### TASK INSTRUCTIONS
Your task is to give the data again, exactly, with every line intact.
-------- DATA SUPPLIED --------
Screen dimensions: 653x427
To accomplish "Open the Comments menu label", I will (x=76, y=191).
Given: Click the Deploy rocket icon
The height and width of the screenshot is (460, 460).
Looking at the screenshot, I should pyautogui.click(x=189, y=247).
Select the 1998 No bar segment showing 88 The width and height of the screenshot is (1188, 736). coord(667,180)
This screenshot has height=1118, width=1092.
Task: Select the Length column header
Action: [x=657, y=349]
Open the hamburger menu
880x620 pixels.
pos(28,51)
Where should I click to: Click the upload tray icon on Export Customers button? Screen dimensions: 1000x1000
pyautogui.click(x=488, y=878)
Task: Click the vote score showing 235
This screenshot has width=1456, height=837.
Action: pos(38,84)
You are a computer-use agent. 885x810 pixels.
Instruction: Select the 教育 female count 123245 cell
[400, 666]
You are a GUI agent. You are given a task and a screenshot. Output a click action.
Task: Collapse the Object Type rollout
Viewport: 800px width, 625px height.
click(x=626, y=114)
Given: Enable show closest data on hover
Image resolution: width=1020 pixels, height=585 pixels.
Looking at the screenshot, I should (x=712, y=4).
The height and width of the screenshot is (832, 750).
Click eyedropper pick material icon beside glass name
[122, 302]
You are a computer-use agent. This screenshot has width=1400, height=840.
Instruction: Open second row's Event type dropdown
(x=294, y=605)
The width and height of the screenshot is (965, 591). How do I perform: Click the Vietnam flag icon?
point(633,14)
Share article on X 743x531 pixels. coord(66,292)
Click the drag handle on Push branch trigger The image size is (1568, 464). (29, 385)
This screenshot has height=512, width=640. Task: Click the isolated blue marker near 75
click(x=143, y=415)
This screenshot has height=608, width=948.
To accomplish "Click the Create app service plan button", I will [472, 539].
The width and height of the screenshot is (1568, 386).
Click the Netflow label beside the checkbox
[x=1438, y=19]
--------
### EXERCISE ANSWER
Screen dimensions: 653x427
To accomplish "Open the Comments menu label", I will (x=76, y=191).
Given: Click the Deploy rocket icon
The height and width of the screenshot is (460, 460).
Looking at the screenshot, I should pyautogui.click(x=189, y=247).
Select the 1998 No bar segment showing 88 The width and height of the screenshot is (1188, 736). coord(667,180)
This screenshot has height=1118, width=1092.
Task: Select the Length column header
Action: [x=657, y=349]
Open the hamburger menu
880x620 pixels.
pos(28,51)
Where should I click to: Click the upload tray icon on Export Customers button? Screen dimensions: 1000x1000
pyautogui.click(x=488, y=878)
Task: Click the vote score showing 235
This screenshot has width=1456, height=837.
Action: pos(38,84)
You are a computer-use agent. 885x810 pixels.
Instruction: Select the 教育 female count 123245 cell
[400, 666]
You are a GUI agent. You are given a task and a screenshot. Output a click action.
Task: Collapse the Object Type rollout
Viewport: 800px width, 625px height.
click(x=626, y=114)
Given: Enable show closest data on hover
Image resolution: width=1020 pixels, height=585 pixels.
Looking at the screenshot, I should (x=712, y=4).
The height and width of the screenshot is (832, 750).
Click eyedropper pick material icon beside glass name
[122, 302]
You are a computer-use agent. This screenshot has width=1400, height=840.
Instruction: Open second row's Event type dropdown
(x=294, y=605)
The width and height of the screenshot is (965, 591). How do I perform: Click the Vietnam flag icon?
point(633,14)
Share article on X 743x531 pixels. coord(66,292)
Click the drag handle on Push branch trigger The image size is (1568, 464). (29, 385)
This screenshot has height=512, width=640. Task: Click the isolated blue marker near 75
click(x=143, y=415)
This screenshot has height=608, width=948.
To accomplish "Click the Create app service plan button", I will [472, 539].
The width and height of the screenshot is (1568, 386).
Click the Netflow label beside the checkbox
[x=1438, y=19]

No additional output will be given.